Because we at SGT are committed to fostering community around good food, our approach to this situation is a little bit different. This month, we're taking our event national. No fancy dinners. No babysitters. No Foursquare check-ins. No Facebook updates about where we are and what we're in the middle of eating. This month, on June 26, we're asking you to disconnect for at least three hours and cook. It's our first ever Signal Free Saturday, but we're betting it won't be our last. Here are the rules:

  • Leave a comment below, telling the world of your commitment to Signal Free Saturday on June 26.
  • Tell us how long you plan to go signal free (a meal? an afternoon? the whole day?).
  • Tell us what you plan to do while you're offline.

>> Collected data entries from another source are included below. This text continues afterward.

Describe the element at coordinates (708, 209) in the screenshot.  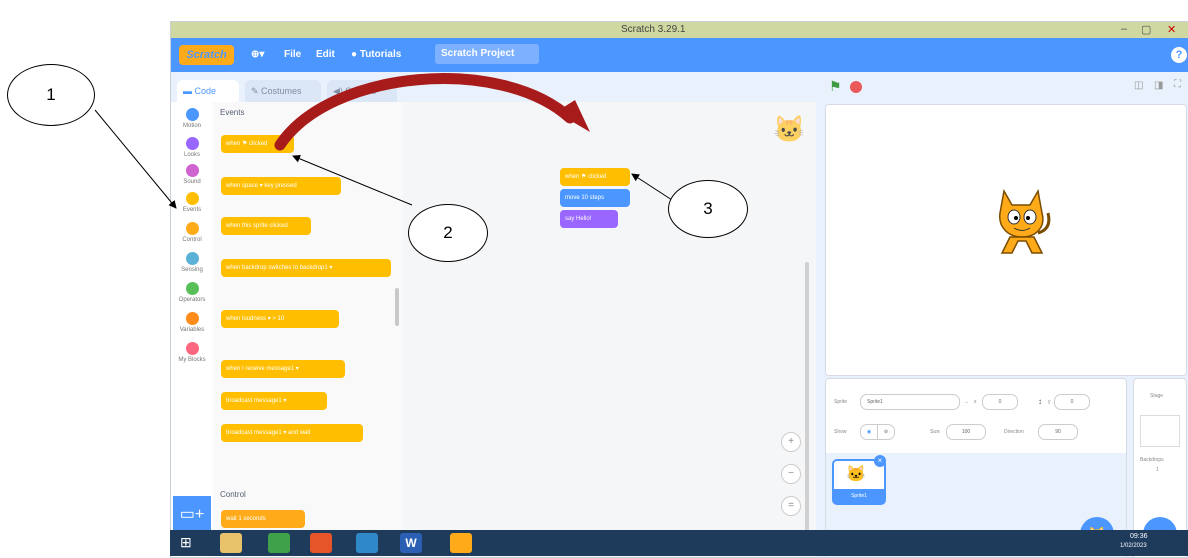
I see `callout-3: 3` at that location.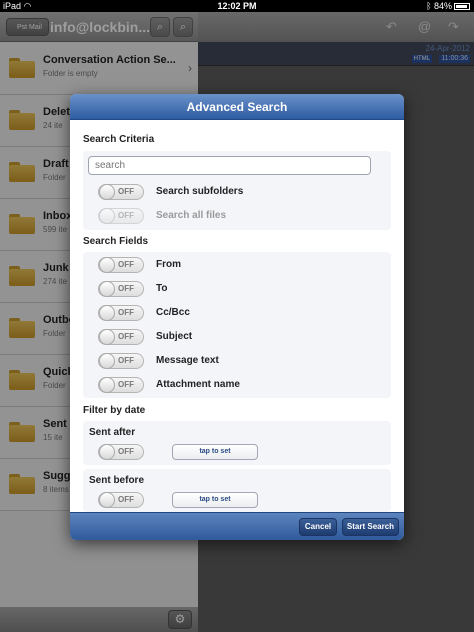 This screenshot has height=632, width=474. What do you see at coordinates (174, 336) in the screenshot?
I see `field-label: Subject` at bounding box center [174, 336].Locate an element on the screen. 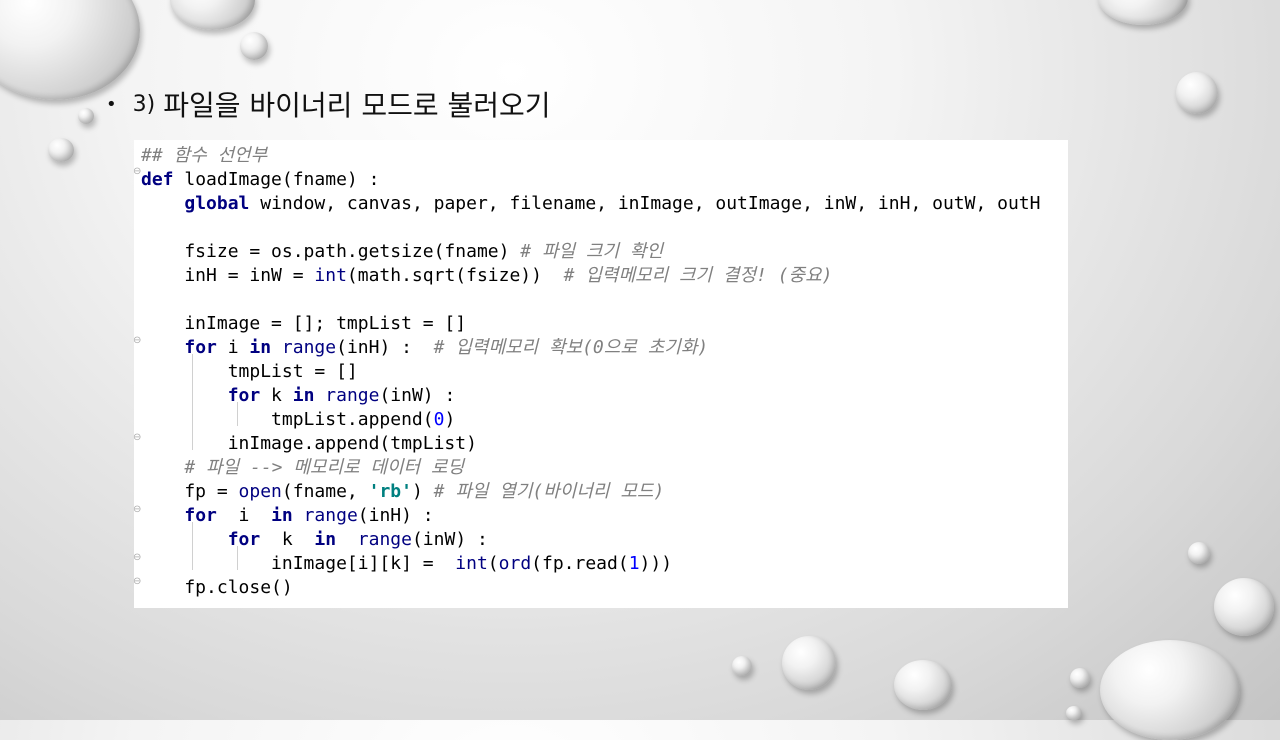  slide-heading-text: 파일을 바이너리 모드로 불러오기 is located at coordinates (357, 106).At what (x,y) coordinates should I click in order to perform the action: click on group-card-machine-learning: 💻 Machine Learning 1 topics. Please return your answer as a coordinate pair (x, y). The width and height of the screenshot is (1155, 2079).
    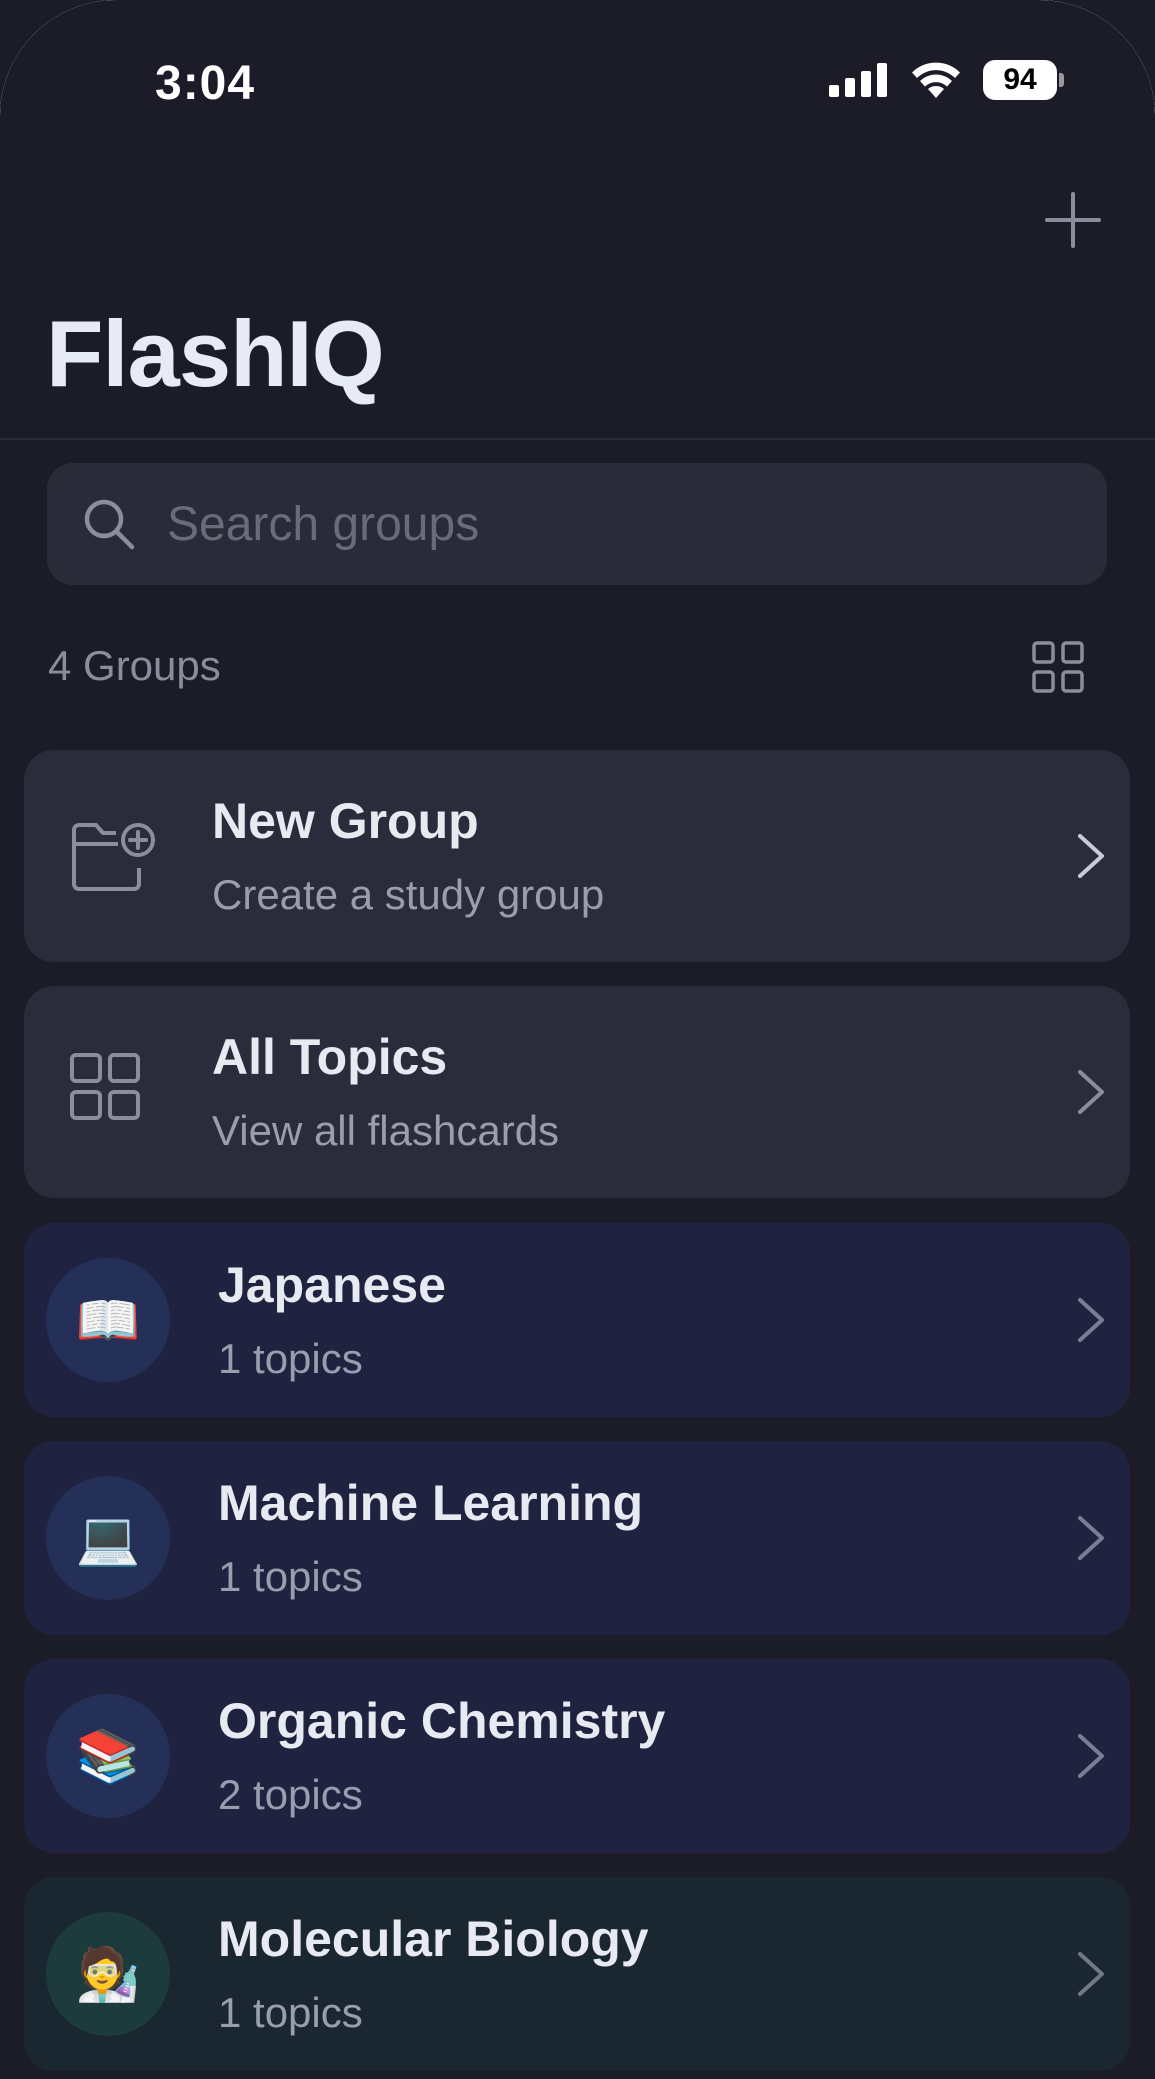
    Looking at the image, I should click on (577, 1538).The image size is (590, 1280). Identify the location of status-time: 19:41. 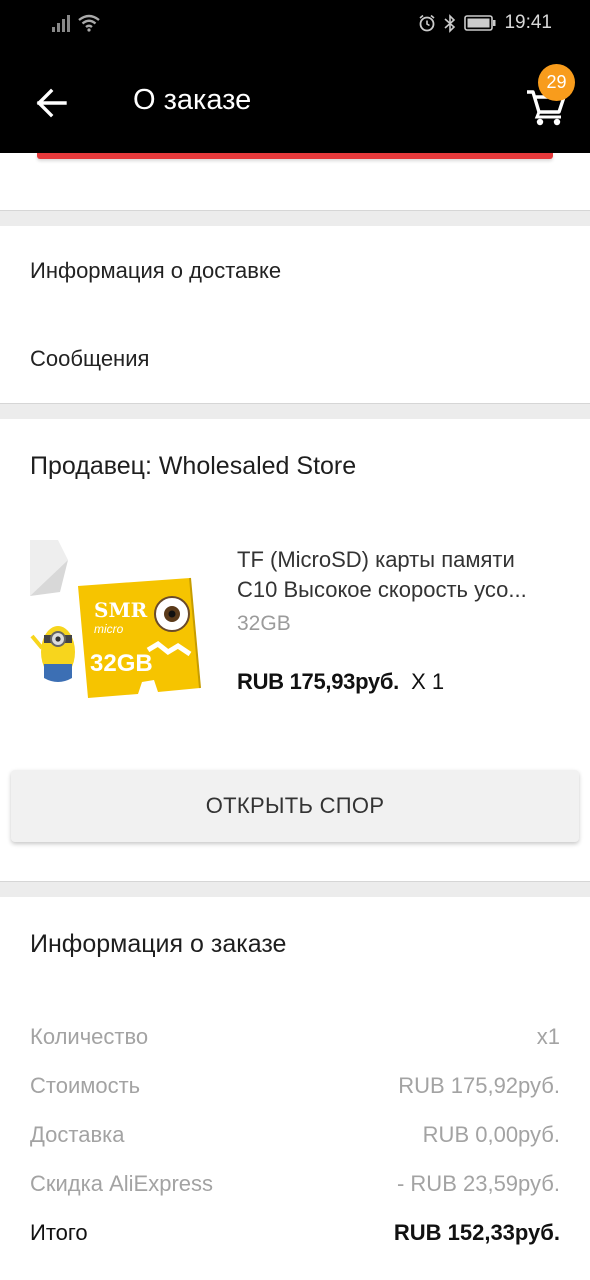
(528, 22).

  • If you plan to cook, tell us what you're cooking and where you got it (if you're in the Twin Cities on June 26, you can stop by our booth at the Mill City Farmers Market to say hi and tell us in person).
  • Tell your friends what you're doing and recruit them to join you. (Invite them to dinner if you want!)

That's it. This month, we're taking the opportunity to really, truly, fully connect - with those we care about, with good food, and with ourselves. Please join us. If you take the challenge and write about it, we promise to post it to the site. See you offline!